The way IDR works is very similar to the way a human being decides which document is being presented. It ‘looks at it’. It literally does the same thing a human does –- it reads the first few sentences of the document, it looks for pictures and other tell-tale signs, and decides if it has seen it before. If it has, it knows exactly where to put your signature tabs, and what roles will be signing.

More amazing

DocuSign Pro 2.0 is even capable of “looking at pictures.” My favorite demo involves two documents that have nothing but pictures. Document One is a picture of a golf course, Document Two is a picture of the Columbia River. From a distance, a human could not tell the difference, DocuSign Pro’s “Document Assistant” can reliably differentiate the two images without a problem.

Even more amazing

Some “line of business applications” used by our customers actually create PDF documents on the fly which are actually composed of multiple documents.
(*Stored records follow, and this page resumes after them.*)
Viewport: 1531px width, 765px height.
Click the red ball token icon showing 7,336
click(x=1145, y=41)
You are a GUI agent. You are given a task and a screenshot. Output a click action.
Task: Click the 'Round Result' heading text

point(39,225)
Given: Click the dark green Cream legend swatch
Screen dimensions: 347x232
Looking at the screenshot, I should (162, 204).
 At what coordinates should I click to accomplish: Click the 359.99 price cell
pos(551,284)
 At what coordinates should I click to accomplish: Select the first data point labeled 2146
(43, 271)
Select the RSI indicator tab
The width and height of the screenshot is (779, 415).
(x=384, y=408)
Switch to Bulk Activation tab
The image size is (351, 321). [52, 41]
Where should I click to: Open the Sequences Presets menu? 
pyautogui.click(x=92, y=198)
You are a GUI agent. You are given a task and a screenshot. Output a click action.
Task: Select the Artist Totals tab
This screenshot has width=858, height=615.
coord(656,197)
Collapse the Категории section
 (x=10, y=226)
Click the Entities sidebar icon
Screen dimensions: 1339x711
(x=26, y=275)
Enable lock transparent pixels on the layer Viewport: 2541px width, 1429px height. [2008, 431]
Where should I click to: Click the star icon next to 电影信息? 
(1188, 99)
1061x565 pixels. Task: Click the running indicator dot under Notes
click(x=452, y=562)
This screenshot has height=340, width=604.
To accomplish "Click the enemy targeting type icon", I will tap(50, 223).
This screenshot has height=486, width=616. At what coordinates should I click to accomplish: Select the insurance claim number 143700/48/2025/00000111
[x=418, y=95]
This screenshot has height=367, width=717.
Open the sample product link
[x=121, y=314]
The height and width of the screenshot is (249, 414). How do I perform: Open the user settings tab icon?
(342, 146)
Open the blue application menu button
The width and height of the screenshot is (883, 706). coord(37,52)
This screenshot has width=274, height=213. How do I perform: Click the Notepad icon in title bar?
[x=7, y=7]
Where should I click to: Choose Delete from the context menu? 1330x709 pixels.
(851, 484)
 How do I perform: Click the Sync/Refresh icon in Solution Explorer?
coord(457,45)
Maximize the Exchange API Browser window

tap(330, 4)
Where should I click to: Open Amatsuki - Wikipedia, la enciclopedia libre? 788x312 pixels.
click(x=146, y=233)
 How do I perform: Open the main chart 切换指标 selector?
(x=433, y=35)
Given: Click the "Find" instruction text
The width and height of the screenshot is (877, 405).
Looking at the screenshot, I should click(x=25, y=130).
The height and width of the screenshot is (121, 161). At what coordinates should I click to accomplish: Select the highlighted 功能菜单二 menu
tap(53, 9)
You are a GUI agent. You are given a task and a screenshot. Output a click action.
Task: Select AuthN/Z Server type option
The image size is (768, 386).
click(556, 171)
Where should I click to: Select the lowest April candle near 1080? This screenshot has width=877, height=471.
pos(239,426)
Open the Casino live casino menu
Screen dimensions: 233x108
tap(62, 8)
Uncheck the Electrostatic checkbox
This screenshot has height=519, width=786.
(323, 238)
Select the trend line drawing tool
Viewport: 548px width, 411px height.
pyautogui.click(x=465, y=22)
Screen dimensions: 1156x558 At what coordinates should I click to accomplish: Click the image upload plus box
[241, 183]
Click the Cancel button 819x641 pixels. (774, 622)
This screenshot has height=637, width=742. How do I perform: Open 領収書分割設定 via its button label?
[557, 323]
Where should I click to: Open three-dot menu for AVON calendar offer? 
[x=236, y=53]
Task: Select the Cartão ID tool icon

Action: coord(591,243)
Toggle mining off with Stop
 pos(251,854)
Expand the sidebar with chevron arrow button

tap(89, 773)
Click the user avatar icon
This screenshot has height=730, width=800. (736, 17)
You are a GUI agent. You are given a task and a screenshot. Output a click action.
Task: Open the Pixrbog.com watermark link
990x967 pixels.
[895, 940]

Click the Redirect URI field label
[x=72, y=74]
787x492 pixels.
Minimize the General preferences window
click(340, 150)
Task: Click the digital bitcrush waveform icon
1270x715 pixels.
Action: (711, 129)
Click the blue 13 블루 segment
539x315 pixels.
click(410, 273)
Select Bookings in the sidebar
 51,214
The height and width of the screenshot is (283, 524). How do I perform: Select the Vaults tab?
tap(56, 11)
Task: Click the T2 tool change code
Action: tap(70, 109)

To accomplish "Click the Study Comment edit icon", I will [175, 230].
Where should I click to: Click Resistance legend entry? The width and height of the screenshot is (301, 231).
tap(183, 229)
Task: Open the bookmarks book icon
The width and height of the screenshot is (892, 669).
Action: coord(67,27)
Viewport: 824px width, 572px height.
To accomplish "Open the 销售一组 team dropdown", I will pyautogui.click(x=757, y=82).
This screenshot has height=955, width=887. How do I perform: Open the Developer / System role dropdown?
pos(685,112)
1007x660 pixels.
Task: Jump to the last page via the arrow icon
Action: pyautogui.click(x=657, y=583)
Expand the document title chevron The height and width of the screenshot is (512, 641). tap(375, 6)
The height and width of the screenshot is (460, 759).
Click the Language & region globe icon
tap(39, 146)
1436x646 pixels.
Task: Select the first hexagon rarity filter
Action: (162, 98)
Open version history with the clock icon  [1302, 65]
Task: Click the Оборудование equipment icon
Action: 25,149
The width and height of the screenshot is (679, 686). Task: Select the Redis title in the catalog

This poses a unique challenge – how to tell what documents are inside the single file, and then determining if any of these documents are recognized. Well, our Document Prep Assistant is able to do this as well. It literally recognizes that there are multiple documents inside one file, and can place signatures and assign roles to the documents inside properly –- no matter what order these documents may appear.

The experience of sending documents for signature using DocuSign Pro now feels a lot like you have your own assistant looking over your shoulder helping you work faster and work smarter.